El argumento de las autoridades de facto es que están luchando contra «terroristas» que intentan presentarse ante la opinión pública mundial como víctimas.

Como prueba de ello, el gobierno de facto informó hoy que en la última semana 70 policías murieron a manos de islamistas y hasta mostraron videos en los que se ve a manifestantes disparando contra fuerzas de seguridad y edificios.

Sin embargo, desde el desalojo violento del miércoles pasado a los dos grandes campamentos de protesta en El Cairo cerca de mil manifestantes murieron.

Según cifras oficiales, 638 personas murieron entre el miércoles y el jueves, y 173 fallecieron el viernes tras el desalojo de la mezquita de Al Fatah y otros enfrentamientos en el resto del país.

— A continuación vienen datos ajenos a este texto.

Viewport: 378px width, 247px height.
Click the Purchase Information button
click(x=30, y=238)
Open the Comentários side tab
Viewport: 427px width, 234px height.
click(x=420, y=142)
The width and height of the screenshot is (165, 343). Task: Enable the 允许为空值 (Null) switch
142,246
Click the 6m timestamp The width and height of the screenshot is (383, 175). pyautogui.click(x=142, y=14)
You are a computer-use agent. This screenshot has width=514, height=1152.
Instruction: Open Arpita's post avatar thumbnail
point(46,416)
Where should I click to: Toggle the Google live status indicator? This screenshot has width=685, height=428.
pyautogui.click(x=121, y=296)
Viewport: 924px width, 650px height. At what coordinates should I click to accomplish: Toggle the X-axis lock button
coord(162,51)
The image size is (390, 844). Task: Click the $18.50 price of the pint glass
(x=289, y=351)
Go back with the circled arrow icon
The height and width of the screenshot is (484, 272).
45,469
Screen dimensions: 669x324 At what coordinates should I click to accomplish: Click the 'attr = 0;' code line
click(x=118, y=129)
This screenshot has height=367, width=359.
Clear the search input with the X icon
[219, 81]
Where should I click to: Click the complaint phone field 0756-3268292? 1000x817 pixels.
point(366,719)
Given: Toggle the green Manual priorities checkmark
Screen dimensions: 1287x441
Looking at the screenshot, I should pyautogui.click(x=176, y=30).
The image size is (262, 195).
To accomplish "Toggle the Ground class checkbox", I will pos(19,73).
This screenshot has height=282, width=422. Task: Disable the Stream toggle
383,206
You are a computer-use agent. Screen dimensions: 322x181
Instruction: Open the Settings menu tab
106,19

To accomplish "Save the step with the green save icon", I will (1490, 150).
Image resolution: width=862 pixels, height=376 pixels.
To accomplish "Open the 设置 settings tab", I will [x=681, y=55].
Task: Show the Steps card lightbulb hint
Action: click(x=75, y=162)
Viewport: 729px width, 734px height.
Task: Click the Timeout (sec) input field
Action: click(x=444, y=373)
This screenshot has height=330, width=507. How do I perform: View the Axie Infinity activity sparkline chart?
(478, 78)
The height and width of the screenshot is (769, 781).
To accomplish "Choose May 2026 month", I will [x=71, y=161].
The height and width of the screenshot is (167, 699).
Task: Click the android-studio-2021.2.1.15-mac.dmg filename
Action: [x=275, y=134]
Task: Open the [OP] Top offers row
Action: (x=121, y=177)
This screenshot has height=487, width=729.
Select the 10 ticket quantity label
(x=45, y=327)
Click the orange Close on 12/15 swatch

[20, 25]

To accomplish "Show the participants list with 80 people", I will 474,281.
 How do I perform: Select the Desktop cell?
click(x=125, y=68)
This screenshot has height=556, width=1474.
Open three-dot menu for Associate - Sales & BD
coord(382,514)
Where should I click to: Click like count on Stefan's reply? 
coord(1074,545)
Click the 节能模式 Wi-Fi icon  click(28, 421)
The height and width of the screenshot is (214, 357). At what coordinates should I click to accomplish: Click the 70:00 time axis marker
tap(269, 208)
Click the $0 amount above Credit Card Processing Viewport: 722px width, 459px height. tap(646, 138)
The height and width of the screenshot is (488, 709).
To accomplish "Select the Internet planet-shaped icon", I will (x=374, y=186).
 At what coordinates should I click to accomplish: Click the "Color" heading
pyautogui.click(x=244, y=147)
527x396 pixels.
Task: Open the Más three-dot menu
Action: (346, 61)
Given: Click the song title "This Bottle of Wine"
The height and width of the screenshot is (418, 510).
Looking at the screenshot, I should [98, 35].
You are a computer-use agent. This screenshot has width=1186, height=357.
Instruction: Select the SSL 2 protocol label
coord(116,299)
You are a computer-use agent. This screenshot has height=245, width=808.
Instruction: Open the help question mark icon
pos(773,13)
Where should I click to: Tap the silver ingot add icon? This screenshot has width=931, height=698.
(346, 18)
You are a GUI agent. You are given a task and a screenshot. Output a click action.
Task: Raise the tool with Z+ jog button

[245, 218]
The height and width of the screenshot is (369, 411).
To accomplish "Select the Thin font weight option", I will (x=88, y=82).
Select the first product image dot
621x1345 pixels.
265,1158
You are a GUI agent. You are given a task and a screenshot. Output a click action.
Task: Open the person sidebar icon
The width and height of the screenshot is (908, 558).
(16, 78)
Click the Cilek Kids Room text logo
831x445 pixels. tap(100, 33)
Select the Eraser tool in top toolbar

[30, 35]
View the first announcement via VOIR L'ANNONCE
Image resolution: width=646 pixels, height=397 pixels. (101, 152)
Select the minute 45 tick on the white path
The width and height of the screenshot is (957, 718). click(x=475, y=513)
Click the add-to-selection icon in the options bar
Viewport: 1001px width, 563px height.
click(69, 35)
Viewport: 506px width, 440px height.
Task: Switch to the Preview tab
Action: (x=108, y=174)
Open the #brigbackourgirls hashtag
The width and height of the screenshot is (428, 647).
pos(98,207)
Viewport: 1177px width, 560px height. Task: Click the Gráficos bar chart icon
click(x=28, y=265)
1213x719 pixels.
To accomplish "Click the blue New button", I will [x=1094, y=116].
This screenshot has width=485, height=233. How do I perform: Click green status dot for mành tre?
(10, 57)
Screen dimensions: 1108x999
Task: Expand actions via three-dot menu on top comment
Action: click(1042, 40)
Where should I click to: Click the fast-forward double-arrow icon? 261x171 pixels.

Además, 235 cadáveres son aún custodiados de forma muy precaria por militantes islamistas en una mezquita de El Cairo.
Cada día el saldo de víctimas crece en Egipto y con él la condena internacional.

La Unión Europea (UE) anunció hoy que revisará de forma urgente sus relaciones con Egipto y tomará medidas para intentar frenar la violencia en ese país.

Lejos de surtir efecto, el gobierno de facto egipcio respondió a esta nueva advertencia con una amenaza propia.

El canciller Nabil Fahmi adelantó hoy en conferencia de prensa que revisarán toda la ayuda internacional que reciben, especialmente «por esas voces que dicen que retirarán la ayuda si Egipto no hace esto o lo otro».